▶ _Source text_:
Two years after Aerostack was formed, the collaborative work is well underway. The first prototype fuel cell stacks are already being evaluated by Airbus in Hamburg, where the teams are designing fuel cell systems, assembling and testing them.

“We are doing everything from scratch at quite an impressive speed,” enthuses Hauke Peer Lüdders, Head of Fuel-Cell propulsion systems for ZEROe Aircraft at Airbus. “We need to understand how fuel cell systems work and react. For that first step we are intentionally designing large ones to accommodate many sensors inside and allow us to analyse each piece of equipment in the system, with good accessibility in order to tailor, test and fully understand the system behaviour,” he explains.

▶ _Data extract_:

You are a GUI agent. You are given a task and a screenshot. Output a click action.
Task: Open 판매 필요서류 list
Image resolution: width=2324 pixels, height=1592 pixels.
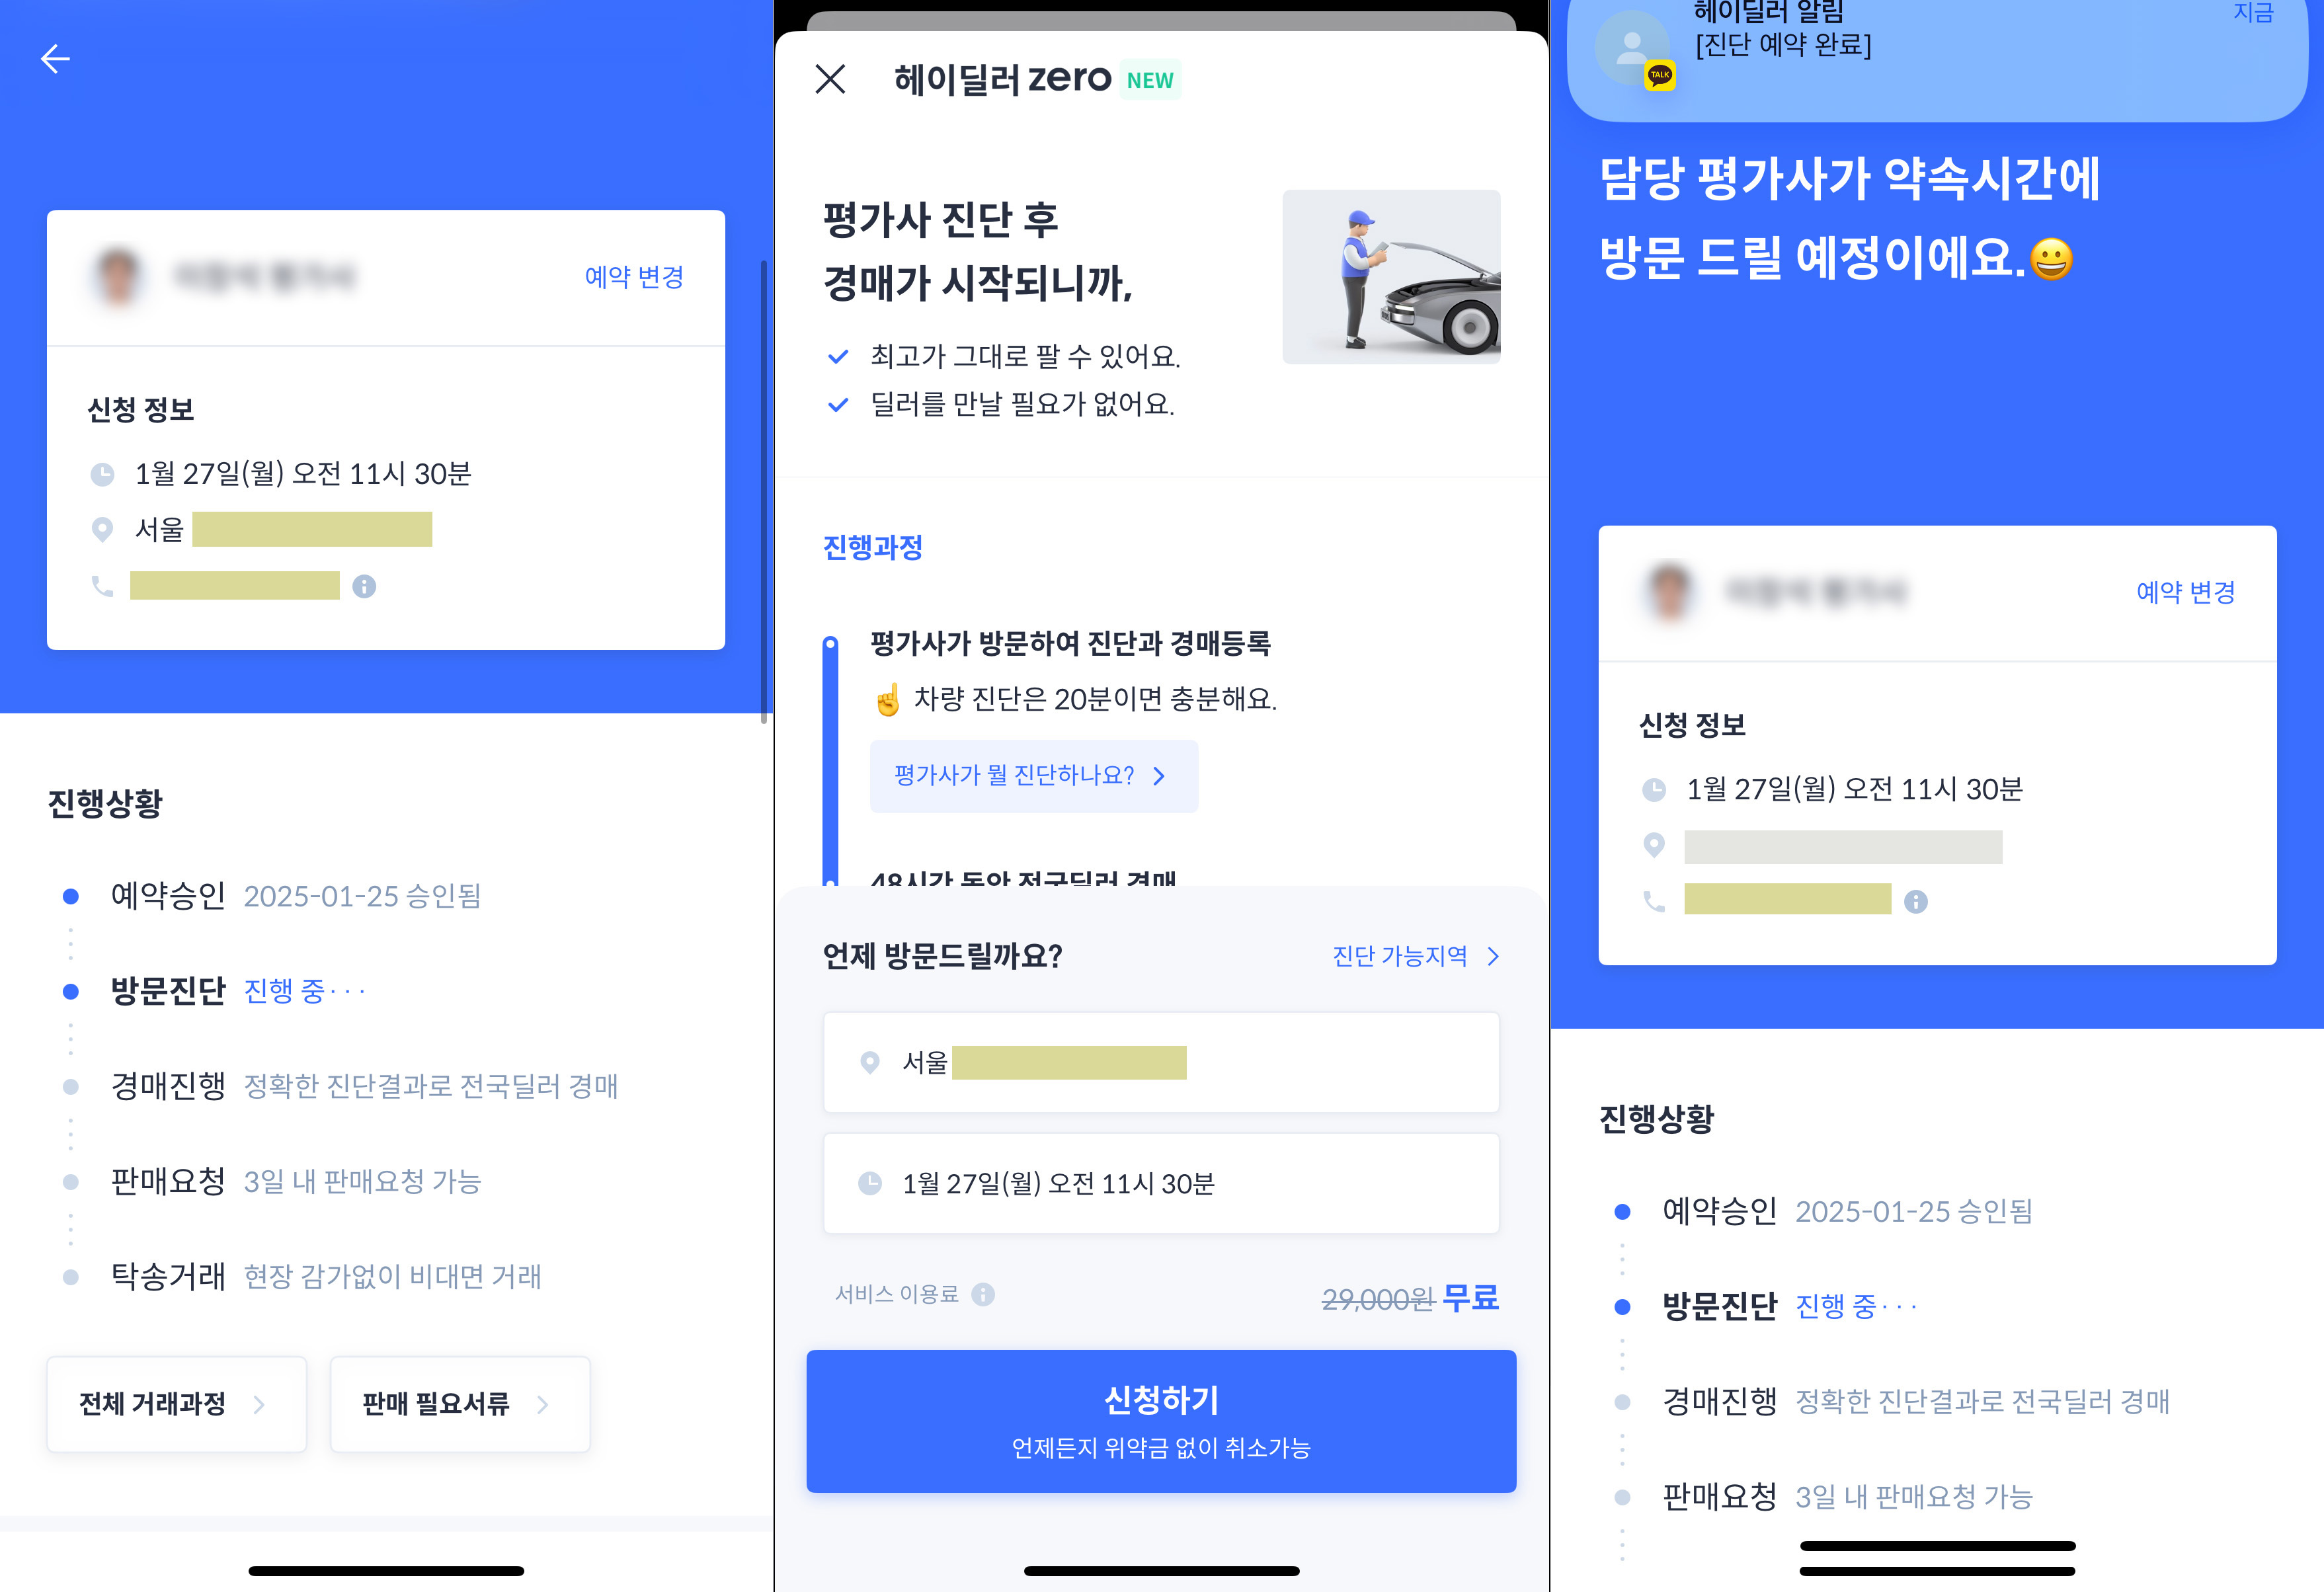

▶ _Brief A_: In the fuel cell passage, in which city is Airbus evaluating the first prototype fuel cell stacks?
▶ _Brief B_: Reproduce a portion of the fuel cell passage word for word, starting at the words "Two years after" and ending after "and testing them.".

▶ _Expected output A_: Hamburg

▶ _Expected output B_:
Two years after Aerostack was formed, the collaborative work is well underway. The first prototype fuel cell stacks are already being evaluated by Airbus in Hamburg, where the teams are designing fuel cell systems, assembling and testing them.